I Can't Explain


Burger King has unleashed the Meat Monster Whopper on Japan. Forget about the double-entendre of 'meat monster' and trying to wrap your lips around it, this is one sick sandwich.

The Meat Monster Whopper ( I wish I had one) (I'm hungry) is a regular whopper but has an additional meat patty, a chicken patty, two slices of cheese and three strips of bacon.

The Meat Monster Whopper - I just love writing that out - is a hefty 1,160 calories and contains 69 grams of fat, 24 grams of saturated fat, 2,300 milligrams of salt and 1.5 grams of trans fat. And that doesn't include you adding fries and a diet soft drink (because you do have to watch your weight).

Geez... having it your way at Burger King could lead to you having a heart attack - your way.

There are no plans to bring this killer burger (killer as in tasty or as in heart attack - your choice) to Canada.

A few years ago, Health Canada railed at Burger King noting it had the highest trans-fat levels of any fast-food restaurant. So, in 2007, Burger declared itself to be a trans-fat free franchise in North America.

While it's good to be the king, Burger King will not break its promise of no-trans fats.

And while no one wants to rub salt in Burger King's wounded pride, the salt/sodium levels in the Monster Meat Whopper surpass the recommended adult daily sodium levels, has a whole day's worth of fat, and almost surpasses an adult woman's recommended daily caloric intake.

While it might be impressive to see a woman swallow a Meat Monster Whopper, I'm not sure I'd want to date her.  

Now... aside from Japan, the Meat Monster Whopper is not available anywhere else.

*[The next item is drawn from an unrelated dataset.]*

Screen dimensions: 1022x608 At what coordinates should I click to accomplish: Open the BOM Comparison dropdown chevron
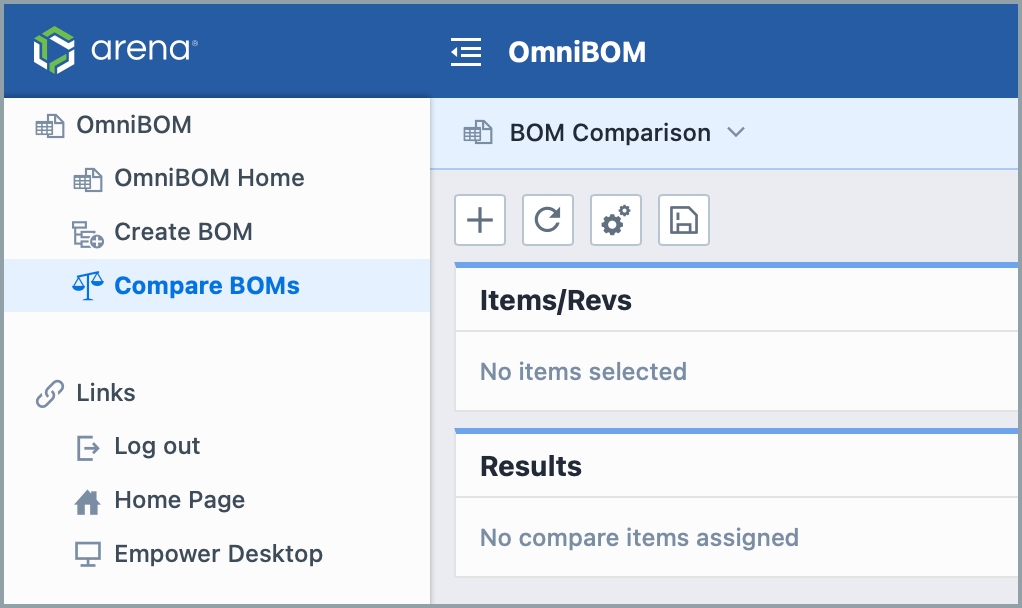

Why is this something that Japan wants or needs?

Aside from the skinny dude who's a champion eater (Kobayashi Takeru - surname first) and the sumo wrestling population, the Japanese aren't know for gorging themselves stupid like we do in Western society... unless booze is involved, of course. 

So, why? Burger King doesn't really offer a good enough response for my liking. Burger King spokesperson Lauren Ross says that the Meat Monster Whopper and something called the All Heavy Whooper (also just a Japanese thing) are: "part of a campaign that shows customers how the 'Have It Your Way' brand promise can come to life." Apparently that means you can have more meat and toppings and get fat and die of a heart attack.

Japan - It's A Wonderful Rife does not know if all Japanese Burger King restaurants come equipped with a heart defibrillator, but rest assured I will find out and put your enlarged heart at ease.

Burger King briefly in 2009 offered the Whopper Seven in Japan: seven meat patties stacked 13 centimetres high. The seven-day promotion was tied in with the Microsoft Windows 7 introduction. God help us when Windows 8 comes out sometime in 2012.

Somewhere eating a Burger King spokesperson,
Andrew Joseph
Today's blog title is by The Who and is in their album Meaty Beaty Big and Bouncy, for obvious reasons. BIGMAC.

PS: You know - part of the fun in writing these blogs is coming up with a matching rock song title. Sometimes, it just works perfectly. I can't explain why.